Page extract:
━━━━━━━━
I think that the trajectory for Hanas is an upward one. Whether he ends up signing an NHL deal after another season or two in the WHL, I do not know, but I feel that he’s a brighter prospect than his prospect tournament performance alone would indicate.

#56 Pasquale Zito–#46 Chase Pearson “A”–#58 Cameron Butler*

#56 Pasquale Zito: Zito was one of the Red Wings’ four OHL-affiliated prospects skating at the tournament, and that meant he was one of four players who the Red Wings chose to bring to Traverse City despite not having played in a meaningful game during the 2020-2021 season due to the pandemic cancelling the Ontario Hockey League season.

Unlike his three similarly rusty peers, Zito is a 2021 draft pick of the Red Wings, and the 18-year-old forward slowly but surely displayed more and more of his pluck and courage as a net-front-seeking, instigating forward who scored a goal in his third and final prospect tournament game.

Zito was another player whose “upside” showed itself in flashes and flourishes that were only glimpses of what may lie within, and he’s no net-front specialist as of yet, but if you like a player who talks up the Tkachuk brothers as inspiration, and you like the idea of the Wings drafting an 18-year-old who could have a little bit of Tomas Holmstrom in him, the next three years should be interesting for Pasquale and anybody who can go across the boarder to watch his Windsor Spitfires play.

#46 Chase Pearson “A”: Pearson, at 24 years of age, is at the end of his developmental curve, and he may need one more year in Grand Rapids to carve out a spot on the Wings’ roster, but his time is coming. The 6’3,” 202-pound defensive centerman has put in the work over the course of four NCAA seasons at the University of Maine and another with Grand Rapids, and now he’s right on the cusp of earning an NHL job.

A big, stocky and strong young man, Pearson is a strong skater, he wins faceoffs, dominates in one-on-one battles for the puck along the boards, and in front of and behind both nets, his defensive instincts are strong, and he drives his opponents nuts at times, but knows when to not engage, drawing penalties on his opposition.

Pearson projects to be a stalwart fourth-line center at the NHL level, and if you know how many third-and-fourth-line guys the Wings have gone through over the last five years, at both the NHL and AHL levels, you should know that it’s no small endorsement when I say that Pearson is the guy who’s gonna stick.

#58 Cameron Butler*: Of all of the Red Wings’ free agent try-outs, the 2nd of our 4 OHL’ers-who-didn’t-play was the most impressive.

Does that mean that I think the Wings are going to sign the 6’4,” 210-pound 19-year-old out of Niagara? No, not really. I think that the Wings are going to tell the big, strong winger to go back to the IceDogs, have a great season, and force the Wings or some other team to draft Butler as a 19-year-old.
━━━━━━━━
Data extracts:
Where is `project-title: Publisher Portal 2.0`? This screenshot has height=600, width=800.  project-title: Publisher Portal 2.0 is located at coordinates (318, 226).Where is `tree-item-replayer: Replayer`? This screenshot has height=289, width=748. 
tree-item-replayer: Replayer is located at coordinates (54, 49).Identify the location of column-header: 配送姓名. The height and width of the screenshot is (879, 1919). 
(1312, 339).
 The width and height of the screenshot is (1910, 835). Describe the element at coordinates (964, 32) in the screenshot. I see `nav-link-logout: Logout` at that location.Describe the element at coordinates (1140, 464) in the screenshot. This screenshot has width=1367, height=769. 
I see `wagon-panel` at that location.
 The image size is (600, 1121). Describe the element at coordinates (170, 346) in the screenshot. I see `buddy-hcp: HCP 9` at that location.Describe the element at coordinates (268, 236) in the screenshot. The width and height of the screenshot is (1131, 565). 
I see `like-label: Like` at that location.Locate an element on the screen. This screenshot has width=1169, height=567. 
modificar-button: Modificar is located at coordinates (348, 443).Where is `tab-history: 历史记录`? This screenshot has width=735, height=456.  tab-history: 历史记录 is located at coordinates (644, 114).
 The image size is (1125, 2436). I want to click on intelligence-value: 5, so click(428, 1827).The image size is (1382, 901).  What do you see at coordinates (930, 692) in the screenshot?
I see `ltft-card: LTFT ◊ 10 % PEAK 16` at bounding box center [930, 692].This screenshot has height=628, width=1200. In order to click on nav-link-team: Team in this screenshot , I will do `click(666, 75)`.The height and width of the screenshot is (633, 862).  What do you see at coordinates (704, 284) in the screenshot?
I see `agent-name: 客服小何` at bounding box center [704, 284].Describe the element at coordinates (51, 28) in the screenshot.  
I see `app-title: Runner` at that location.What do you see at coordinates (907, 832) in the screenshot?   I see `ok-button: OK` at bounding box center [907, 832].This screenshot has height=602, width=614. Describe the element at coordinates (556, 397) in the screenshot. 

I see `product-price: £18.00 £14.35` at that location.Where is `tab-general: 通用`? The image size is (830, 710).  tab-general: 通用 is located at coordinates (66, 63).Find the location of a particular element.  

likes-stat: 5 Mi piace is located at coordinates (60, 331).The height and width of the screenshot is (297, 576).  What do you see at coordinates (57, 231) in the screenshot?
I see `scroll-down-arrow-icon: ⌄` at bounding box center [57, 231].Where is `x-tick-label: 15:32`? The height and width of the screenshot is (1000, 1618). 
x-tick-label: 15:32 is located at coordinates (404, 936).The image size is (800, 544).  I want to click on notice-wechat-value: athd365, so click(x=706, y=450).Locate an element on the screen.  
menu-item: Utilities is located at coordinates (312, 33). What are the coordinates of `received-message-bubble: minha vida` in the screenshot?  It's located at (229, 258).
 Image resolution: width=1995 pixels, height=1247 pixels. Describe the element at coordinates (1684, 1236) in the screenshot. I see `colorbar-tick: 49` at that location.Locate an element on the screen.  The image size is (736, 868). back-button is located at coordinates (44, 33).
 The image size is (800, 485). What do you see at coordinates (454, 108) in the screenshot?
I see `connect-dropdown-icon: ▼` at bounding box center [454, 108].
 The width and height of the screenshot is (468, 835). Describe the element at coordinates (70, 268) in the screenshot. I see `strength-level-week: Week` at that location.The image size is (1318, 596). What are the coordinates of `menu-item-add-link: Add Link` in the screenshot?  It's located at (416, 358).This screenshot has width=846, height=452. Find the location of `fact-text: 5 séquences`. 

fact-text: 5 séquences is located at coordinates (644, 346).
━━━━━━━━
Requirement 1: In the Red Wings prospect report, substitute "Steelheads" for "IceDogs" and write out the passage from "#58 Cameron Butler*: Of" up to and including "as a 19-year-old.".
Requirement 2: Proceed with the Red Wings prospect report, picking up right after its final sentence.

Written reply 1:
#58 Cameron Butler*: Of all of the Red Wings’ free agent try-outs, the 2nd of our 4 OHL’ers-who-didn’t-play was the most impressive.

Does that mean that I think the Wings are going to sign the 6’4,” 210-pound 19-year-old out of Niagara? No, not really. I think that the Wings are going to tell the big, strong winger to go back to the Steelheads, have a great season, and force the Wings or some other team to draft Butler as a 19-year-old.

Written reply 2:
Butler finished at -2 with 3 shots over the course of 3 games, and he displayed some power forward’s instincts, crashing and banging his way up the boards, behind and then toward the front of the opposition net, and, more and more regularly, he displayed a hard and accurate shot to go with his ability to earn wins in one-on-one battles for the puck, but the flashes and flourishes of skill and grit were not quite consistent enough to make me believe that he’s going to force his way onto the Red Wings’ 50-man roster.

I liked what I saw from Butler at times. I really think that there are the blueprints for a strong power forward in his game. But I didn’t see enough of it consistently enough to suggest that he’s NHL contract material. Yet, at least.

#64 Luke Toporowski*–#51 Hayden Verbeek**–#61 T-Bone Codd*

#64 Luke Toporowski*: Toporowski, a point-per-game player at the WHL level, falls under the case of “too small, too underpowered,” at least for the present moment, so the 20-year-old is going to get in a couple days with the Big Boys at training camp, and then the 5’11,” 181-pound forward, who earned his -5, will head back to Spokane, where he’s a dominant player among his peers.

There are always players who are supremely talented at the Major Junior level who come to the prospect tournament and struggle, and while I was disappointed for Toporowski, I understand why the 20-year-old who’s posted a point per game at the WHL and USHL levels found the going a bit too tough.

Toporowski definitely has strong shooting and passing skills, and he’s fleet of foot, but he got bumped around fairly heavily, and that’s going to be an education for him.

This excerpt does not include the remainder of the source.